# [PASSAGE SHOWN]
————

A rocket stove's main components are:
Fuel magazine: Into which the unburned fuel is placed and from which it feeds into the combustion chamber
Combustion chamber: At the end of the fuel magazine, where the fuel burns
Chimney: A vertical chimney above the combustion chamber to provide the updraft needed to maintain combustion
Heat exchanger: To transfer the heat to where it is needed (cooking pot or other load).
The fuel magazine can be horizontal, with additional fuel added manually, or vertical, with fuel automatically fed. As the fuel burns in the combustion chamber, convection draws new air into the combustion chamber from below, ensuring that any smoke from smoldering wood near the fire is also drawn into the fire and up the chimney. The chimney can be insulated to increase the temperature and improve combustion; according to studies this can increase efficiency by up to two percent. In a rocket mass heater, the heat is passed to a heat exchanger to ensure the efficient use of the generated heat.
For cooking purposes, the design keeps the cooking vessel in contact with the fire over the largest possible surface area. A pot skirt can be used to create a narrow channel that forces hot air and gas to flow along the bottom and sides of the cooking vessel. Optional baffles guide hot air and flame up the sides of the pot. For space heating purposes, the heat is transferred to a heat store which can, in some cases, be part of the structure of the house itself. The exhaust gases then pass out of the building via the chimney.

————

# [SOURCE DATA]

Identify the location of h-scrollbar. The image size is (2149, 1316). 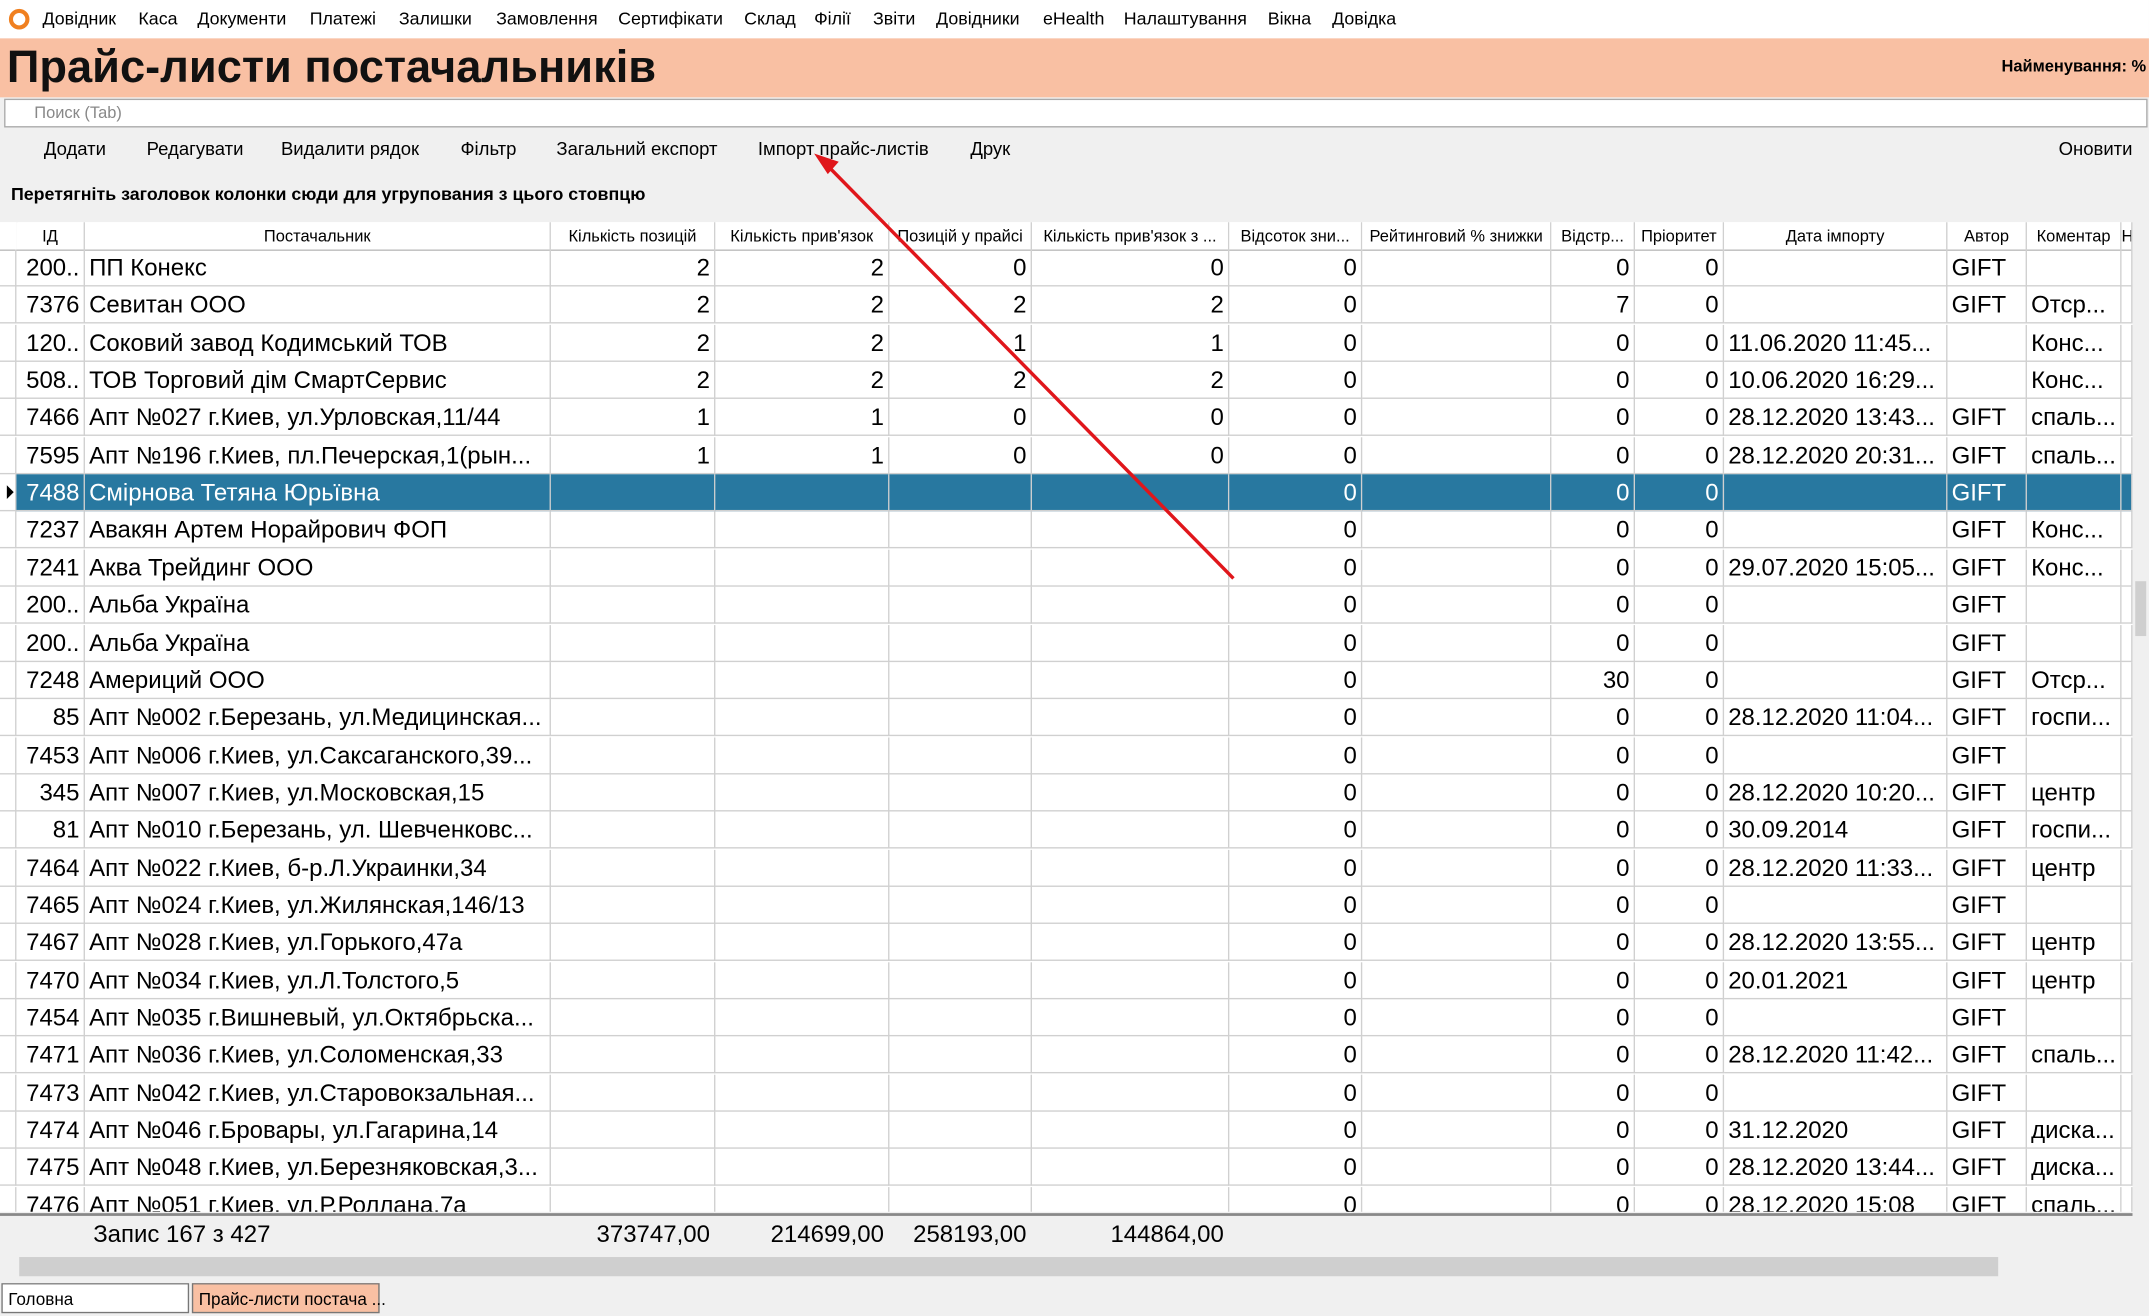
(1009, 1267).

————

# [EXERCISES TO COMPLETE]
1. In the rocket stove passage, by how much can insulating the chimney raise efficiency?
2. Write the next part of the rocket stove passage, picking up after its final sentence.

# [ANSWERS TO THE EXERCISE]
1. Up to two percent.

2.
The design of the rocket stove allows it to operate on about half as much fuel as a traditional open fire, and it can use smaller-diameter wood. If the stove is insulated and raised from the floor, the danger of children burning themselves is reduced. Some more recently designed rocket stoves are self-feeding, using gravity to add fuel to the fire as required.
Recent Adaptations
There have been a number of new cook stove designs based on the original rocket stove. Many are being developed with alternative fuel options, such as solar powered cook stoves. [1] Designing stoves that generate electricity is another emerging trend. For example, the BioLite stoves use a thermoelectric generator to generate electricity suitable for powering USB devices.
History
A precursor to the rocket stove was the argand lamp, which was patented in 1780. This was a major development of the traditional oil lamp, which introduced a glass chimney above the flame to increase air-flow. As well as being used for lighting, this design was also used for cooking and heating water due to its "affording much the strongest heat without smoke".[2]
Dr. Larry Winiarski, now Technical Director of Aprovecho, began developing the Rocket Stove in 1980 based on a VITA stove, designed by Sam Baldwin,and re discovered the principles of the systems developed by the Romans in hypocaust heating and cooking systems.[3][4] TWP and AHDESA were winners at the Ashden Awards for Sustainable Energy in 2005 in the "Health and Welfare" category for their work in Honduras with the "Justa Stove", based on principles of the rocket stove.[5] Aprovecho were winners of the Special Africa Award at the Ashden Awards in 2006 for their work with rocket stoves for institutional cooking in Lesotho, Malawi, Uganda, Mozambique, Tanzania and Zambia.[6]
Uses
Barrel rocket stove for outdoor cooking
Rocket stove attached to a heat exchanger to heat water
Cooking
The rocket stove was originally developed for cooking, where a relatively small amount of continuous heat is applied to the bottom and sides of a cooking pot. Stoves can be constructed from brick, recycled steel cans, or steel sheet metal, or can be purchased.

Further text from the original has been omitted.